Suddenly, six Desians came at them from both sides and…stood there.
"Oh, no, we're surrounded by a half a dozen incredibly weak enemies and a gay body-builder with bright red dreadlocks!" Colette said. "Whatever will we do?"
"I know your every move," Magnius said. "I've been watching you."
"That's…a little creepy, I'm not gonna lie," Lloyd said. A screen popped up revealing…
"MY EYES! ARGH!" Lloyd grabbed Genis and threw him at the screen as Robert Pattinson appeared, using bad video editing to make him look like he's running fast.
"How dare you insult Edward Cullen by throwing this tiny girl-child at him!" Magnius yelled. Genis screamed and began to rip his eyes out.
Kratos sighed and pulled Genis off. "Can we hurry up the plot a little? I have to go to the bathroom."
"Don't think about Niagara Falls," Lloyd warned.
"You people killed Marble!" Magnius said.
"What?" Chocolat gasped.
"Yeah, I killed your grandma, suck it up," Lloyd said. "She was eighty going on dead anyway. I gave her a week, tops."

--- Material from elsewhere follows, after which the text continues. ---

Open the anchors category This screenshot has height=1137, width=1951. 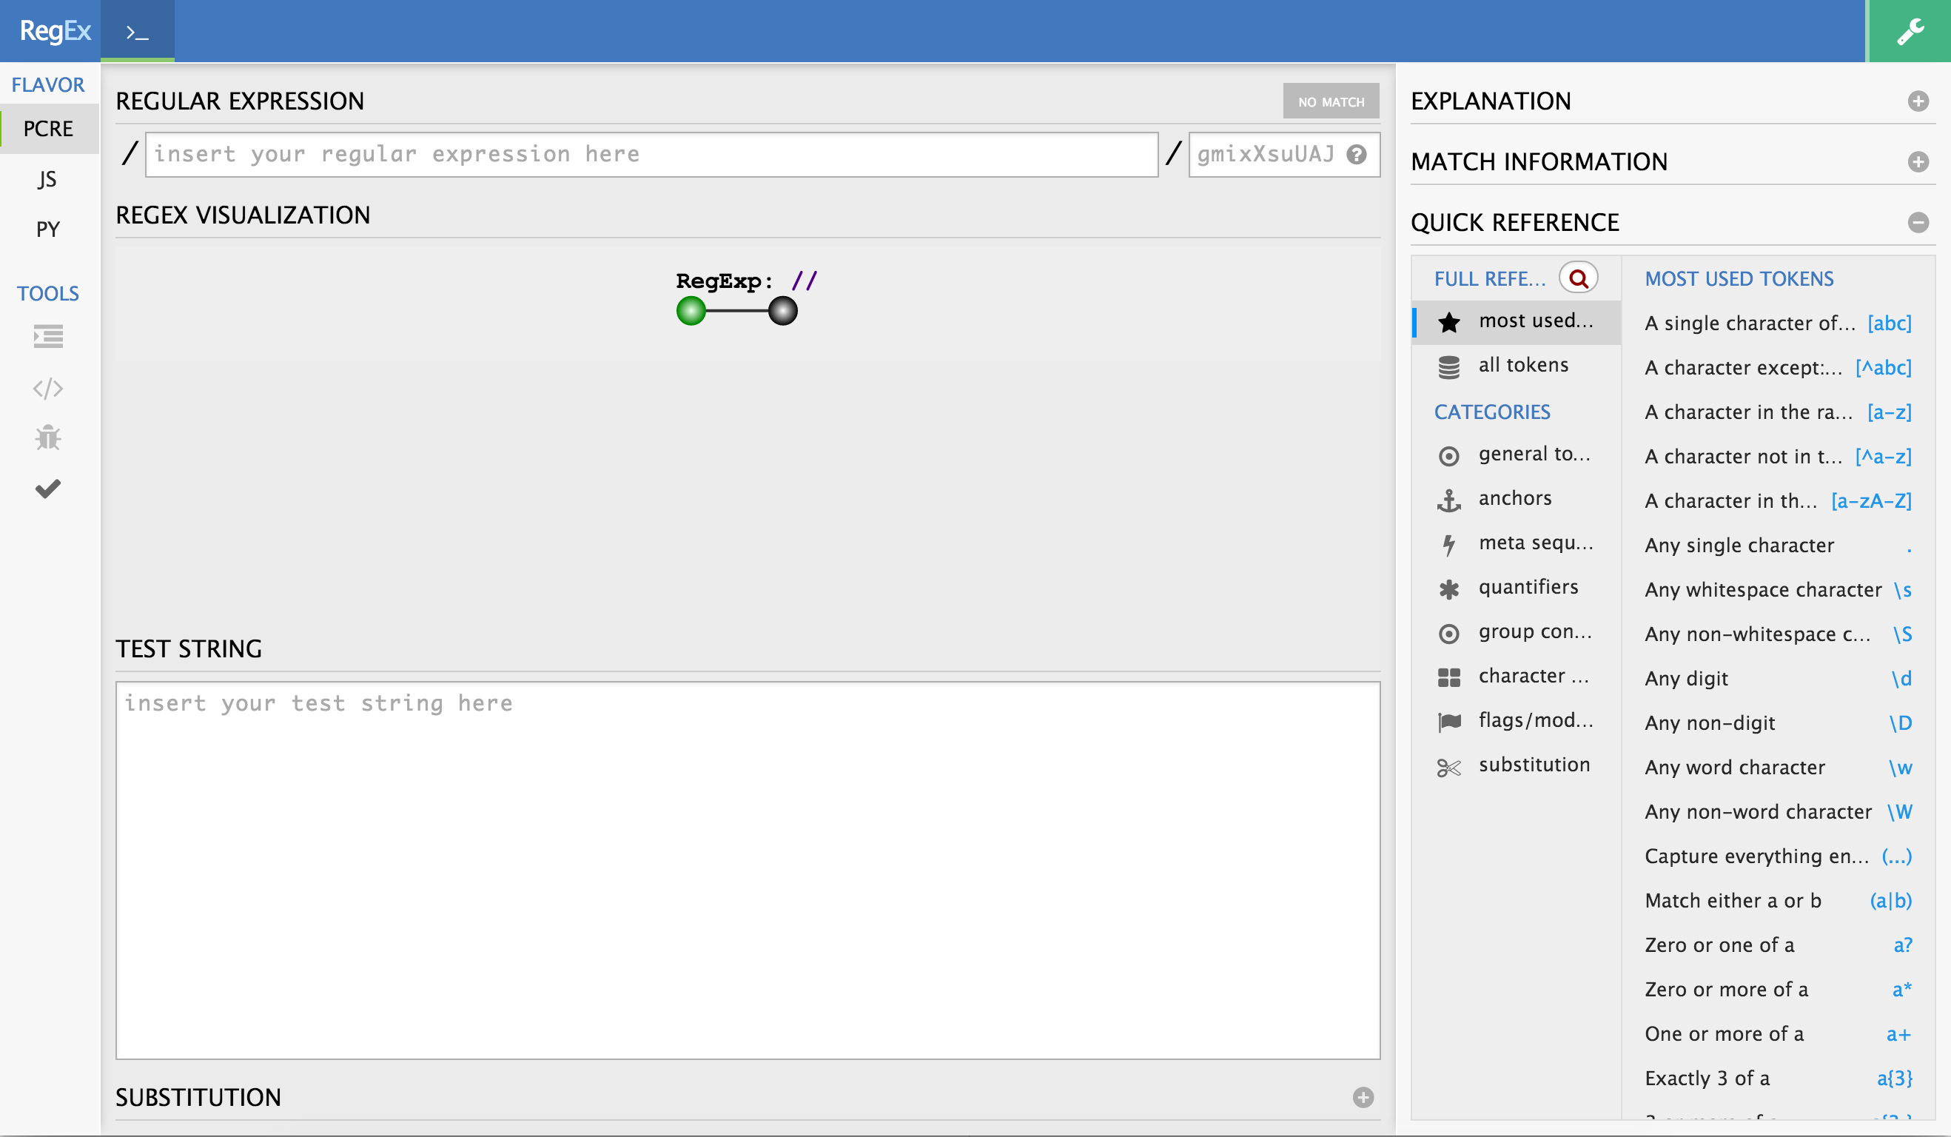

"You killed my grandma?" Chocolat cried. "No! I'm going to be a stubborn, stupid bitch and NOT LET YOU RESCUE ME!!"
"That's cool, we were gonna leave you here anyway," Lloyd said, shrugging.
After Chocolat was taken away and the group kicked someone else's ass, Magnius finally got pissed.
"I will kill you!" he screamed, getting off his amazing floating chair to face them.
The boss battle ensued. Magnius pulled a giant battle axe out of nowhere and started to chop at them. Genis decided to show off and tried to cast a spell, but it failed because God hates him. Colette threw her weapon at Magnius, but it was promptly chucked back at her, mortally injuring her. Nobody cared, however. Lloyd started blindly hacking away at Magnius and succeeded at doing…a whole lot of nothing. Raine sat off to the side, reading a yaoi magazine she found in Magnius' things and muttering something about a broomstick not being able to fit. Finally, Kratos killed him by kicking him in the head.
"How was I defeated by a brain-dead stoner, a femboy, a ditzy blonde, an apathetic bitch, and a pompous douchebag?" he cried.
"Wow, what a long dying monologue. I think it was a little excessive," Lloyd said.
"Well, now that that's over with," Raine said, tossing aside the yaoi and pressing some buttons. "It's time to blow this place up."
"I think that makes perfect sense," Lloyd said.
As the group left, Magnius stumbled over to the communicator. "I must inform Forcystus while I can!"
Rodyle popped up. "I have a problem with you contacting Forcystus. I could explain it in intricate detail, but I have better things to do. Like steal your copy of Twilight and your yaoi collection."
"You bastard!" Magnius cried. Then he died.
Outside, the group ran away from the ranch as the camera changed to show it blowing up. Mario-style. Then the authors ended the chapter. Not-so-Mario-style.